WRITTEN TASK: Pick out each line in the listing below that contains the word "perform", and copy those lines in full.

DATA LINES:
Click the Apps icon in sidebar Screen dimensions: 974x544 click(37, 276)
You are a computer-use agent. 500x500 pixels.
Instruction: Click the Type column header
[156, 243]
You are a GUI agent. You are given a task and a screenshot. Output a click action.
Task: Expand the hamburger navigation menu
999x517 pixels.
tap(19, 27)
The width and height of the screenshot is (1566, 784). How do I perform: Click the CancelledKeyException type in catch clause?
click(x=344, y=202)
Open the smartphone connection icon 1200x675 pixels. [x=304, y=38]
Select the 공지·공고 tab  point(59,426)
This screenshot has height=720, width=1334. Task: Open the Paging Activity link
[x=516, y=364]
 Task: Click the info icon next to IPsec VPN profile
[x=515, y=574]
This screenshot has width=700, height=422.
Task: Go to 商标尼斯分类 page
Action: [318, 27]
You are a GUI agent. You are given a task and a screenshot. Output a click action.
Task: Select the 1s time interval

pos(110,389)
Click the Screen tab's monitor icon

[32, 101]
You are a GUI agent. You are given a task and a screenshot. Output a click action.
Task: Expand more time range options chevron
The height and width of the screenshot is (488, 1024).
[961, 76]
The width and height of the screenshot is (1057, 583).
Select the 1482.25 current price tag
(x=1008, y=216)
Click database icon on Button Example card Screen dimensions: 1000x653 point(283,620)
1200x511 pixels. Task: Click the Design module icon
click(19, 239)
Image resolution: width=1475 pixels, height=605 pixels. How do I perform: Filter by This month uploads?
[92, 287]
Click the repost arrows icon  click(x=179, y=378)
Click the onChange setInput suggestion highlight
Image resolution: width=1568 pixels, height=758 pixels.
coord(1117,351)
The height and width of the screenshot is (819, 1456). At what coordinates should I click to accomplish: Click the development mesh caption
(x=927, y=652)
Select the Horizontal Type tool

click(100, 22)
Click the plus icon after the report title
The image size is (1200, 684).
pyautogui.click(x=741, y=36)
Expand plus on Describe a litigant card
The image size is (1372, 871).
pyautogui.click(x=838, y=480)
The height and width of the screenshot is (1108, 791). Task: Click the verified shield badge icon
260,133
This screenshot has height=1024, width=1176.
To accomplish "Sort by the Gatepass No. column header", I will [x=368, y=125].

RESULT OF THE EXERCISE:
The width and height of the screenshot is (1566, 784). How do I perform: Click the CancelledKeyException type in catch clause?
Image resolution: width=1475 pixels, height=605 pixels. How do I perform: Filter by This month uploads?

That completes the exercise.